Should I use vif from the package car ? or Is it right way to check vif using vif.gam from package mgcv::helper:: ?
It gives quite different results and with vif.gam result, it does not show vif results with smoothed variables.
How should I tell whether it has multicollinearity problem or not with vif value ?
Also, I wonder how concurvity and multicollinearity are different?

Best Answer

The VIF in package car is computing a generalised VIF (GVIF), which aims to account for the fact that multiple columns in the model matrix and multiple coefficients may be associated with a single covariate in the model (think polynomial terms).

It produces gibberish, however, for models estimated via mgcv::gam() as it fails to identify properly all the terms that include a given covariate.

The mgcv.helper::vif.gam() function computes a classic VIF for the parametric terms in a model only.

To illustrate, I modify an example from the mgcv.helper README.md

library(mgcv)
library(dplyr)
library(mgcv.helper)

set.seed(101)

N <- 100
x1 <- runif(n=N)
x2 <- runif(n=N)
x3 <- runif(n=N) + 0.9*x1 - 1.75*x2

df <- data.frame(x1 = x1,
                 x2 = x2,
                 x3 = x3) %>%
mutate(y = rnorm(n=N,
                 mean = 1 - 2*x1 + 3*x2 - 0.5*x3,
                 sd = 0.5))

## as per README.md except use a smooth of x3
fit1 <- gam(data=df, y ~ x1 + x2 + s(x3))

Now we can compute the VIFs using car and mgcv.help:

> car:::vif.default(fit1)
       GVIF Df GVIF^(1/(2*Df))
x1 56758.74  0             Inf
x2 56758.74  0             Inf
x3 56758.74  0             Inf
> mgcv.helper::vif.gam(fit1)
# A tibble: 2 x 2
  variable   vif
  <chr>    <dbl>
1 x1        2.05
2 x2        4.90

As you can see, the car::vif.default() gets this all wrong as it't can't identify even the parametric terms in the model. vif.gam() is computing the classical VIF for the parametric terms only.

However, for GAMs, checking for colinearity is not sufficient. As we're now fitting smooth functions we need to determine whether the smooth function of one variable can be produced using a combination of the smooths of the other terms in the model. I.e. we need to think about concurvity.

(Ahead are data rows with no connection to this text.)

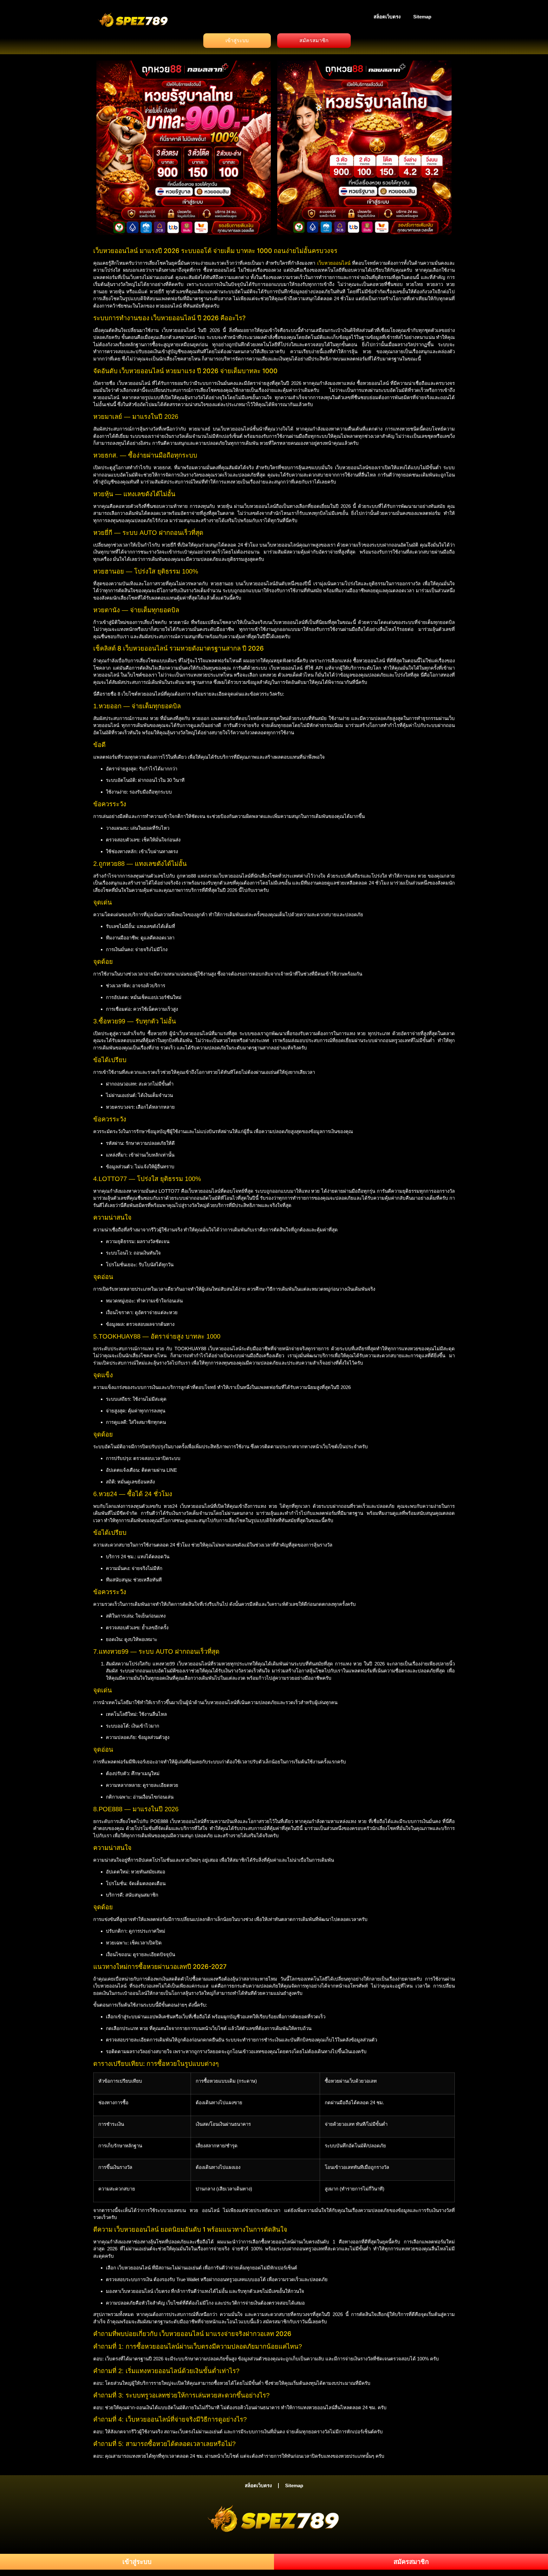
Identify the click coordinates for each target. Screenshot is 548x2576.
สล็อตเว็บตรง (387, 16)
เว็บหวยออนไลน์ (333, 263)
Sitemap (422, 16)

As to whether a VIF is too large or not, there are really only rules of thumb to follow. It is up to you, I believe, to decide if the degree of collinearity is too much. A useful way to think of the VIF is as follows: the square root of the VIF for the $j$th covariate indicates by how much the confidence interval for $\hat{\beta}_j$ is expanded relative to uncorrelated data (if such data could exists). So, in the information returned by vif.gam(), the confidence interval for x1 is inflated by about 1.4 times, and that for x2 by 2.2 times.

But this of course is not considering any collinearity with x3, which is also estimated to a linear term (it uses 1 degree of freedom). If we refit with a linear term for x3 and recompute the VIFs we get

> mgcv.helper::vif.gam(fit2)
# A tibble: 3 x 2
  variable   vif
  <chr>    <dbl>
1 x1        2.05
2 x2        4.90
3 x3        5.39

which doesn't change the VIFs for the other two variables of course, but does highlight the limitations of only considering the strictly parametric terms.

If we use concurvity() from the mgcv package, we note the strong collinearity for x3:

> concurvity(fit1)
              para     s(x3)
worst    0.8941263 0.8286386
observed 0.8941263 0.8145965
estimate 0.8941263 0.6325963

as well as that of the parametric terms, but we are not able to separate the collinearity in the parametric terms into individual estimates for x1 and x2.